I am a firm believer in taking a holistic approach to running a business because it gives you the best chance to have a sustainable impact and make great long-term returns.

That is why we consider ourselves to be a catalyst. We provide the capital and expertise, thus investing in what is already wanting to happen. I believe it is the easiest way to do for the SADC region wants the SADC region wants. In a nutshell, we want to be a catalyst for what is already wanting to happen.

How do you think you should promote Namibia to outside investors?

Jerome Kisting: Due to the low growth of many of the economies in Europe, especially the more advanced economies, a lot of funds are looking at Africa differently. They see the possibilities for higher returns. What a lot of these funds do is set themselves up in South Africa, especially if they want to move into Southern Africa.

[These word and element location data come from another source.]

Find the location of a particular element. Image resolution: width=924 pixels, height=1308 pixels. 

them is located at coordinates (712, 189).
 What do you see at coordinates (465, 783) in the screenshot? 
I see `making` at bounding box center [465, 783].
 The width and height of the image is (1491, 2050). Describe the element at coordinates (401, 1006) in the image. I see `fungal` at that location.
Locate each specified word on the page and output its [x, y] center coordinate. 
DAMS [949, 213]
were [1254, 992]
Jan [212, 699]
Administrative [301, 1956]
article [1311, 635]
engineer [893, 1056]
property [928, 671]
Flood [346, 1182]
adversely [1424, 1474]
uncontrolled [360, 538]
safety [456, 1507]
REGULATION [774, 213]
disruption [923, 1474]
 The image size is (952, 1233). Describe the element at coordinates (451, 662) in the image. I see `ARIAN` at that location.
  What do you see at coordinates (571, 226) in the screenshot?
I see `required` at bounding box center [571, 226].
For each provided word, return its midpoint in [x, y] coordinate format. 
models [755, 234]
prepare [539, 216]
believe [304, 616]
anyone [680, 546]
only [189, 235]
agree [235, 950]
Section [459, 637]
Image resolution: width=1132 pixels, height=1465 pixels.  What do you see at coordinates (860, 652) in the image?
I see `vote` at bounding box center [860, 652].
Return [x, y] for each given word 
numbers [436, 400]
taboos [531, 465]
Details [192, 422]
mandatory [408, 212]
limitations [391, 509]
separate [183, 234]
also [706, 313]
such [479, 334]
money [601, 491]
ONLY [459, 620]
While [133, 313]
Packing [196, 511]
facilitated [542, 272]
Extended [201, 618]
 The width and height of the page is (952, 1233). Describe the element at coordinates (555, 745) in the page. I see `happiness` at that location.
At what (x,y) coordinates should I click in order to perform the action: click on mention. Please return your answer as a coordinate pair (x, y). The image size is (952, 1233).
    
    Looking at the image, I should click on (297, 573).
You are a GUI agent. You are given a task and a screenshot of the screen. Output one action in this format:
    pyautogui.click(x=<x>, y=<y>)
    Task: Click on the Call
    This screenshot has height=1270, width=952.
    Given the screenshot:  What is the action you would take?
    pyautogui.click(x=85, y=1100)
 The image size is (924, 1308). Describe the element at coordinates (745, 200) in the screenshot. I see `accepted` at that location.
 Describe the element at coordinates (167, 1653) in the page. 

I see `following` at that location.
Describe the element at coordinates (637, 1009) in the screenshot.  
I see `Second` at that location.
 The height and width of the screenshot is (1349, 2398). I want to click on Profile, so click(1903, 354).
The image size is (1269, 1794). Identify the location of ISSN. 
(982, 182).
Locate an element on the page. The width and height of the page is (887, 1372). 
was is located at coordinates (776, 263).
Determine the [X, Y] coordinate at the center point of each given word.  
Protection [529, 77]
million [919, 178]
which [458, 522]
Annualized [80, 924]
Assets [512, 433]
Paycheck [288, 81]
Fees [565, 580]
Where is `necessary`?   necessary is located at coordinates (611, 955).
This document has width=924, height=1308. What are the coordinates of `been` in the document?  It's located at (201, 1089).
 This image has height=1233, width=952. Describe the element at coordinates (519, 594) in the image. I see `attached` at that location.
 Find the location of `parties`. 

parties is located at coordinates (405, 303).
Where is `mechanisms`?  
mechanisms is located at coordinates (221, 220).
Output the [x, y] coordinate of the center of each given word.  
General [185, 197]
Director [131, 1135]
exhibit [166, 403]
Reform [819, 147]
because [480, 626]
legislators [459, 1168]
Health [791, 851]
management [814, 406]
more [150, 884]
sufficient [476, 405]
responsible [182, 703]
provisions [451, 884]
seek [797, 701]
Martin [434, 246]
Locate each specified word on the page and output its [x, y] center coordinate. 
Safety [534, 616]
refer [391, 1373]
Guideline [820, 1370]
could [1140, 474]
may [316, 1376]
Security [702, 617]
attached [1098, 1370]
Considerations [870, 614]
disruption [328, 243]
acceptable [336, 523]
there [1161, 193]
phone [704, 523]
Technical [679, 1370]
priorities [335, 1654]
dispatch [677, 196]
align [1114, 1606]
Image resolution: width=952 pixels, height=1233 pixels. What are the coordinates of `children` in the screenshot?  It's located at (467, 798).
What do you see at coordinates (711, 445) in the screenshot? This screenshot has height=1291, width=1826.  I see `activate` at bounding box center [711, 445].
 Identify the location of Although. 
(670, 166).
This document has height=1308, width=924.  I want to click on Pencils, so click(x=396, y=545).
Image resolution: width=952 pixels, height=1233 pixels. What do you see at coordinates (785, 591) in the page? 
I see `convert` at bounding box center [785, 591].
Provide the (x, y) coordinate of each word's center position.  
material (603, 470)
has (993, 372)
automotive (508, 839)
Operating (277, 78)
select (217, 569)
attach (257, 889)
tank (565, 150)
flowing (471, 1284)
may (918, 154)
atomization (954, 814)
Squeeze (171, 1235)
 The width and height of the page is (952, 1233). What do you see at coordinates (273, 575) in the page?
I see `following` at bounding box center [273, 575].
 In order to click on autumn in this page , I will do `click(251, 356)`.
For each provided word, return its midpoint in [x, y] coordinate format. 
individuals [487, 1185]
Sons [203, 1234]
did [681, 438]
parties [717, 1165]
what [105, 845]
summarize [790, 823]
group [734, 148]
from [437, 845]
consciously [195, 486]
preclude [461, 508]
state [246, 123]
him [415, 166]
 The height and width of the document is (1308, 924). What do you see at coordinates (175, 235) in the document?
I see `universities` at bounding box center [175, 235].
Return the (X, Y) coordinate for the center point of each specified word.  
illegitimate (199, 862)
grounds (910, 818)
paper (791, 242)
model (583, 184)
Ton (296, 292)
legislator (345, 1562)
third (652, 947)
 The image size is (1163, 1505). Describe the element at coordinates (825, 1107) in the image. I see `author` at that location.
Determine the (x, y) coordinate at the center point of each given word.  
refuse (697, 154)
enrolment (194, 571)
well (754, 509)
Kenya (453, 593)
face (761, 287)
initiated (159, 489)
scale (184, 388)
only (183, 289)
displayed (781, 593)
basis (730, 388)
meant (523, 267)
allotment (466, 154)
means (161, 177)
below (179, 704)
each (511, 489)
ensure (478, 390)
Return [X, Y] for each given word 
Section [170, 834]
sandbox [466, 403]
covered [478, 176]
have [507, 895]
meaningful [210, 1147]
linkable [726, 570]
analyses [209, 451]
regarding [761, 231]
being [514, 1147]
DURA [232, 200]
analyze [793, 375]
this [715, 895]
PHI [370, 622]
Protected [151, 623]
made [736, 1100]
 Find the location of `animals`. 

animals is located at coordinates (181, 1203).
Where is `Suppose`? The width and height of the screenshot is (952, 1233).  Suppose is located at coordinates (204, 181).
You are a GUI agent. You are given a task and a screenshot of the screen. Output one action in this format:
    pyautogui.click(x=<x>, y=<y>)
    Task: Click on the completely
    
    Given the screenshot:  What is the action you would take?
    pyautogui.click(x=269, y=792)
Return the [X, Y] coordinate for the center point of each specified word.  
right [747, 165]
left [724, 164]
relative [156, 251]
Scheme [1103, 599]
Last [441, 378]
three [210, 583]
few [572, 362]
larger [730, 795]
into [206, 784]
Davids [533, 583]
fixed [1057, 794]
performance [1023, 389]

They do not know which other countries they can use as a base which is something SADC members can address to ensure foreign direct investment is more effective and investors find opportunities more efficiently.

The mainstream media has medium and reach challenges in delivering the message in the social media age. Therefore we need to take an active role in telling people about Namibia instead of waiting for them to take action. People will only take the required action to learn about Namibia when they need to or have real interest. It is up to us to generate that interest.


On a personal level, what motivates you to get up every day and do the work you do?

Jerome Kisting: I am fortunate to meet exceptional Namibians every day, such as young entrepreneurs who want to move from their corporate positions to the private sector. I have always wanted to be a catalyst, and I want our fund to be one.

We invest in people; ideas are a dime a dozen; however, people with the right attitude and mindset are not. The biggest risk we manage is execution risk. Therefore I always look at the track record, experience, understanding and skills of the entrepreneurs or management teams of the business in which we invest, but it is their attitude which determines whether they will succeed.

While we inject capital into businesses, we also get involved in supporting the management of the businesses. We believe the monetary investment is not enough on its own. People need access to a higher level of management expertise, networks, and other markets to scale a business. With every investment we make we try to understand how we can add value. Every investment is different which means the value you add will be different; some teams will have many areas which require support while others will have fewer.

When you work in finance in a developing country, it is difficult to remove the development impact of capital from its financial intent. It will have a socio economic impact, positive or negative. I find that notion compelling and the hope is that we can contribute to positive change.